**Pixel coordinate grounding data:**
_____

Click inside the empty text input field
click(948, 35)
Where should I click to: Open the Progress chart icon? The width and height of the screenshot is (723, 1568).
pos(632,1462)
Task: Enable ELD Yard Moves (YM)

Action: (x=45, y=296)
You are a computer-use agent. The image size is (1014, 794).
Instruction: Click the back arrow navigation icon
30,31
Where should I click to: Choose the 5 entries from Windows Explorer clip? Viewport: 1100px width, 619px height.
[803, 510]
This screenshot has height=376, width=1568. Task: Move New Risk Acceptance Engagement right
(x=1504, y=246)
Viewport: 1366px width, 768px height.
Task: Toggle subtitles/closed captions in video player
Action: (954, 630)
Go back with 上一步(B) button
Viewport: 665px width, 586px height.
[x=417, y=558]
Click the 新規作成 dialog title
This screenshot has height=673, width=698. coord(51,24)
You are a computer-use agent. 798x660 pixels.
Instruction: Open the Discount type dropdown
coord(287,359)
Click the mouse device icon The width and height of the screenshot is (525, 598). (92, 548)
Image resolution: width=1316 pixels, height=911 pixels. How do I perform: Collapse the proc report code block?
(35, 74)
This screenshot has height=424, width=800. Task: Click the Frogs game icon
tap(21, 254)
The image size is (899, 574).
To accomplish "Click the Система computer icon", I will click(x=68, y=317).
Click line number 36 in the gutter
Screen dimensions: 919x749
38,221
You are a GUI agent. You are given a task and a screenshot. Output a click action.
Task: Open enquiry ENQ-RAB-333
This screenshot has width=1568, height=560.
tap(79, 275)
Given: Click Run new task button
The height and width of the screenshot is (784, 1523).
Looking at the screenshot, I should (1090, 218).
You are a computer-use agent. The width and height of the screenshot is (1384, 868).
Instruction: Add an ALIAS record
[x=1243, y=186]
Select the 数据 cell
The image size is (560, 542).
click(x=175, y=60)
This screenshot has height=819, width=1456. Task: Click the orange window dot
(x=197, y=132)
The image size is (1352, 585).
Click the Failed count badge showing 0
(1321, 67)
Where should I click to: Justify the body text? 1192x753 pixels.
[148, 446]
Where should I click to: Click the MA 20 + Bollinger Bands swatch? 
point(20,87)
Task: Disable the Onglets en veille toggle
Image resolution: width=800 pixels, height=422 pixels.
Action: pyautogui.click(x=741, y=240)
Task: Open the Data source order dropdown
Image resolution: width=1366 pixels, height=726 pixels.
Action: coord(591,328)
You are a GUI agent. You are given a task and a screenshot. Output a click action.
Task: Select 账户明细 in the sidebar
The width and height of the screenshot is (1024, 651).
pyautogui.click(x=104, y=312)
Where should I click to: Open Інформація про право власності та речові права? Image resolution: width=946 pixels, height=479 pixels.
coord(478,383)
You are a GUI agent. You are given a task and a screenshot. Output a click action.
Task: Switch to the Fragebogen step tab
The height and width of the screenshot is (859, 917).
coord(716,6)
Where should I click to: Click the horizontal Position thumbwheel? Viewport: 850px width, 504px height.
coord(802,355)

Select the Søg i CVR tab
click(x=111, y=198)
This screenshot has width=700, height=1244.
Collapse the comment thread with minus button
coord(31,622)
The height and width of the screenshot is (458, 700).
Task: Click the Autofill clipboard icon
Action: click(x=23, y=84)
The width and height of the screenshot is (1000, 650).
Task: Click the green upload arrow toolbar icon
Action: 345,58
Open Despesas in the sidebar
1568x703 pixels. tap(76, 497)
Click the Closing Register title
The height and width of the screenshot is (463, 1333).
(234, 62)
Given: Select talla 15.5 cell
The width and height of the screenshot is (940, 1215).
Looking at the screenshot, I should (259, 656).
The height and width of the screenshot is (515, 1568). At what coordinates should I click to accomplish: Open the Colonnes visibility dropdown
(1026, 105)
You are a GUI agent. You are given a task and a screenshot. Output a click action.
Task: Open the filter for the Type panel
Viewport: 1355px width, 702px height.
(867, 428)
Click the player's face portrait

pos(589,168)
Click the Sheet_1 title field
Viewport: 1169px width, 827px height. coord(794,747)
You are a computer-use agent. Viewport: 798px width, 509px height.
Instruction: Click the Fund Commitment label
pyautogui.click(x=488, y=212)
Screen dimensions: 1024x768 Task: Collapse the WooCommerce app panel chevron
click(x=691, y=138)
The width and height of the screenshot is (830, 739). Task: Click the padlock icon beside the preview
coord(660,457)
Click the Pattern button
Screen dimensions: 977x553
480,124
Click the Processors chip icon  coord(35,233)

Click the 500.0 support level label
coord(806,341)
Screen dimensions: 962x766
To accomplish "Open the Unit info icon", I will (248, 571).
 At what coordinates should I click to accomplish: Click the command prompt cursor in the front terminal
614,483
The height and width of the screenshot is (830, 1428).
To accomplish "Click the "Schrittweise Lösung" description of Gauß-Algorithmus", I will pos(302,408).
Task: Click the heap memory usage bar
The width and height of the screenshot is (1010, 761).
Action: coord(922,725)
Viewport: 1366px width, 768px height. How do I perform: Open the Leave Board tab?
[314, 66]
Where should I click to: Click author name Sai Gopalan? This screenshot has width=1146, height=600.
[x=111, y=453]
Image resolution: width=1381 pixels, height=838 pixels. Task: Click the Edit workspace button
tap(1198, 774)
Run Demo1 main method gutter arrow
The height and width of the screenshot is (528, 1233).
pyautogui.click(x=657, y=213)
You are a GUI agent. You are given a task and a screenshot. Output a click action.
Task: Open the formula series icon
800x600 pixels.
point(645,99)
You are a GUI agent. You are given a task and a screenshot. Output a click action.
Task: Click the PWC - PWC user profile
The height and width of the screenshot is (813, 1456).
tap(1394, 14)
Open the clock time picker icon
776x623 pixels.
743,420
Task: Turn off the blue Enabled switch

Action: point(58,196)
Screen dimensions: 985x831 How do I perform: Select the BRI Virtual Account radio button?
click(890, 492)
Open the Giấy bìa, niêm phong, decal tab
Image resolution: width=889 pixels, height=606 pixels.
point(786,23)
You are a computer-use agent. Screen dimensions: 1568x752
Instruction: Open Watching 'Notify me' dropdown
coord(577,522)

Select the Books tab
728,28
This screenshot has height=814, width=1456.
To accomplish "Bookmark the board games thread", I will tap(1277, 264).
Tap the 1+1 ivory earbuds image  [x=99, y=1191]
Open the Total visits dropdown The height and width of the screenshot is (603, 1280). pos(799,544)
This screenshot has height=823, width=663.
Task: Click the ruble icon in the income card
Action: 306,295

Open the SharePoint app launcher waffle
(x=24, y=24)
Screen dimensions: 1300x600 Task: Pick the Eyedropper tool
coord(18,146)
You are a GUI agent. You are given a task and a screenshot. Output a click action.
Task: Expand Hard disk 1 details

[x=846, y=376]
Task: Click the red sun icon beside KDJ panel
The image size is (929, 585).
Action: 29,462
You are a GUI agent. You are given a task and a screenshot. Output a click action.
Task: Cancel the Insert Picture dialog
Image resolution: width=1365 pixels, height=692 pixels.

_____

**What is being asked:**
For the string "cell", go through the entries above and copy each line where it occurs.

**Output below:**
Select the 数据 cell
Given: Select talla 15.5 cell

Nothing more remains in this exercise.